_Passage to read_
156. Sportvision derives significant independent economic value from all of the
above trade secret information not being generally known to the public or to MLBAM. The
Testing and Calibration Trade Secrets, the Broadcast Display Trade Secrets, the Deployment
Trade Secrets, and the MLB Broadcaster Contract Negotiation Trade Secrets were developed
over years (since 1999) of extensive effort involving significant resources. To duplicate the
trade secrets, it would take, at minimum, the equal amount of years and resources.
157. Sportvision’s trade secrets have given Sportvision a competitive edge in
the industry specifically because of their secrecy. For example, these Sportvision trade secrets
have enabled the PITCHf/x System’s success by enabling Sportvision to offer a competitively
priced and technically superior product. Competitors can obtain economic value from use of
Sportvision’s Testing and Calibration Trade Secrets, the Broadcast Display Trade Secrets, the
Deployment Trade Secrets, and the MLB Broadcaster Contract Negotiation Trade Secrets
information as set forth below.

_Task list_
A. In the Sportvision passage, since what year have the trade secrets been developed?
B. Return the words of the Sportvision passage starting at "157. Sportvision’s trade" and ending at "set forth below.", unchanged.
Answer from the Sportvision passage alone.

_Data block_
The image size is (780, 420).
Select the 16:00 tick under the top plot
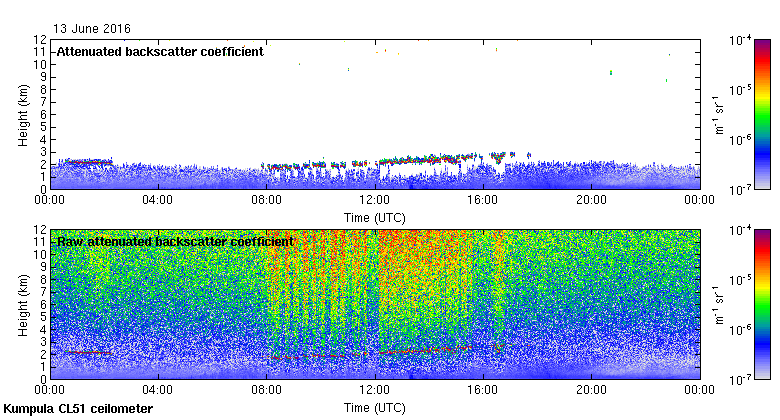[x=483, y=199]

_Exercise answers_
A. Since 1999.

B.
157. Sportvision’s trade secrets have given Sportvision a competitive edge in
the industry specifically because of their secrecy. For example, these Sportvision trade secrets
have enabled the PITCHf/x System’s success by enabling Sportvision to offer a competitively
priced and technically superior product. Competitors can obtain economic value from use of
Sportvision’s Testing and Calibration Trade Secrets, the Broadcast Display Trade Secrets, the
Deployment Trade Secrets, and the MLB Broadcaster Contract Negotiation Trade Secrets
information as set forth below.